LeBron's been getting ridiculous hype since he was 13. His high school games were on ESPN. Most child-star actors or athletes end up being disappointments, addicts, or both, but LeBron has been every bit as good as advertised for eight seasons, all without a single DUI or domestic issue. The worst thing he's ever done is hold a press conference. He's the best player in the game today, and he's going to win his titles, whether he gets one this year or not.
Instead of just looking at a point total or piling onto a guy because he held a press conference, appreciate LeBron's game for what it is. Don't compare apples to oranges. LeBron's game is much more similar to Oscar Robertson and Magic Johnson than Jordan or Kobe, and those guys all played in different eras, which brings up an entirely different debate.
These NBA Finals have been amazing. Every game is coming down to the final seconds. Let's focus on that, instead of making irrelevant Kobe/LeBron legacy comparisons 10 years before LeBron's career is over.

2 comments:

Unknown said...

Love it Matt. Great Piece. Love the Big O-Magic comparison because that along with Pippen esque defensive skills hits the nail on the head.Thanks to all the irrational sports fans who inspired this piece.Good luck in Vegas.

Nick Livingston said...

Haters gonna hate. Neither James nor Kobe are in my top five of all time right now, and that's a tough top to crack. Just wish people would enjoy their games and stop comparing them.

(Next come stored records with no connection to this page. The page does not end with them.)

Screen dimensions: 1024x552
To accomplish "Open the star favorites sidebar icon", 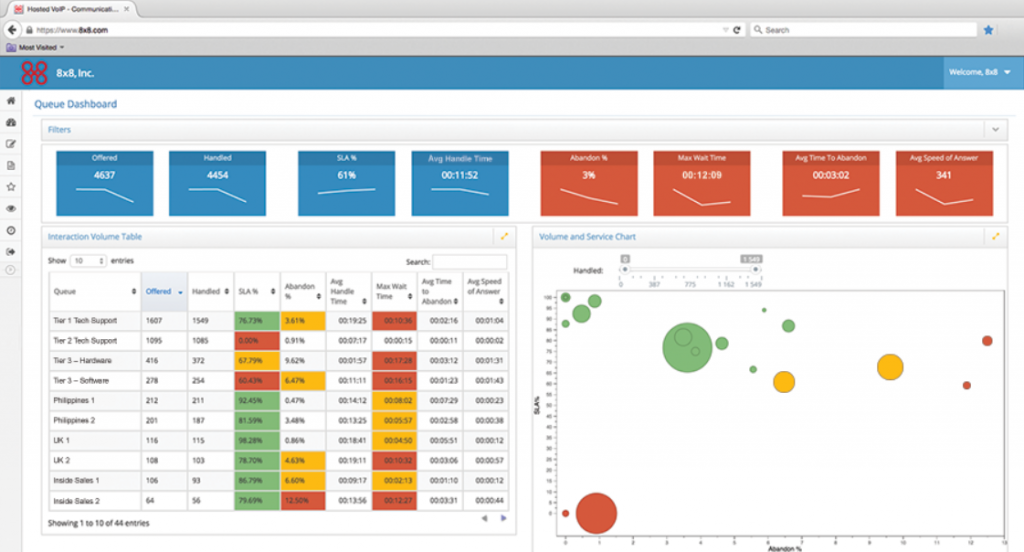I will point(11,187).
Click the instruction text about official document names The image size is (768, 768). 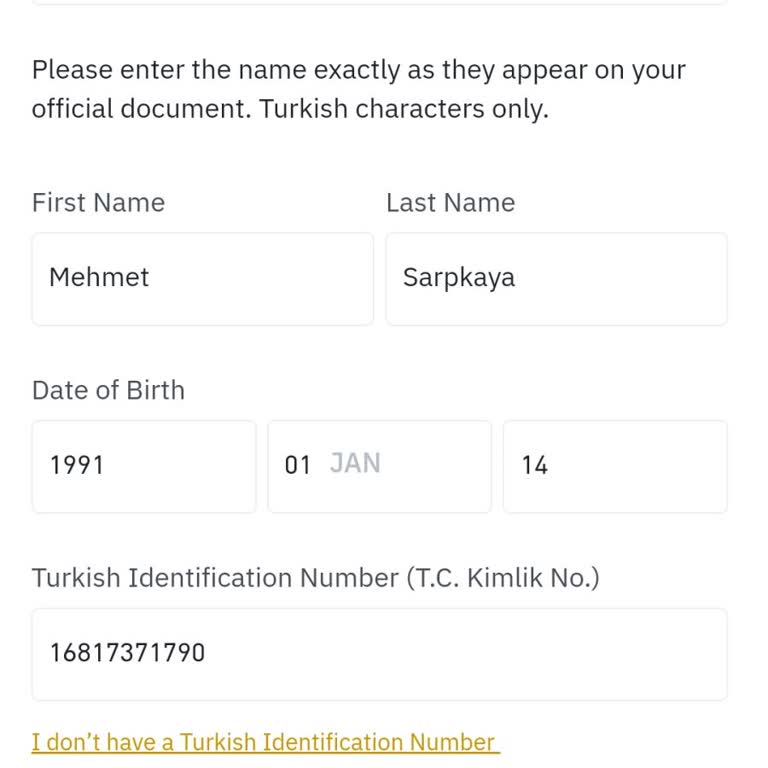click(358, 71)
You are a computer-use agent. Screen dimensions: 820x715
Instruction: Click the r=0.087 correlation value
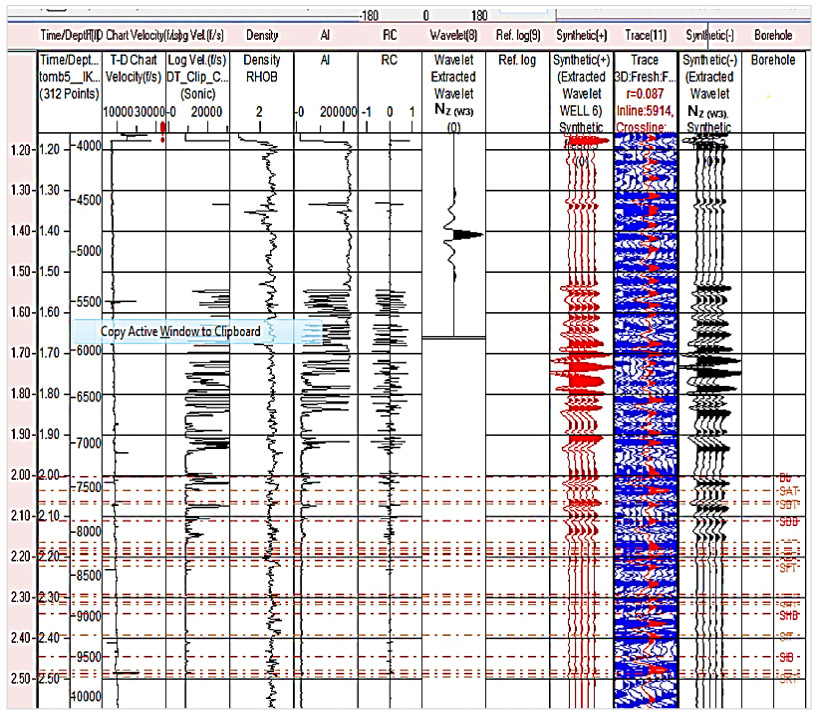[644, 93]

Gonna be a little inflammatory right now, but I think that all the fervor to say Kobe>LeBron is because they want to forget what Kobe's past was and not have that as part of his legacy and if you can discredit in some way or form the legacy of all the rest of the players in his era you can put Kobe to bed as the best of the era, flaws and all. As for LeBron boosters, not saying that Matt is doing this, I mean the people that bash Kobe period, it's defense of his decision and it will be for the rest of his career. It's how it's going to be forever, and that just sucks. You want these guys to be enjoyed for their basketball, not their off the court stuff.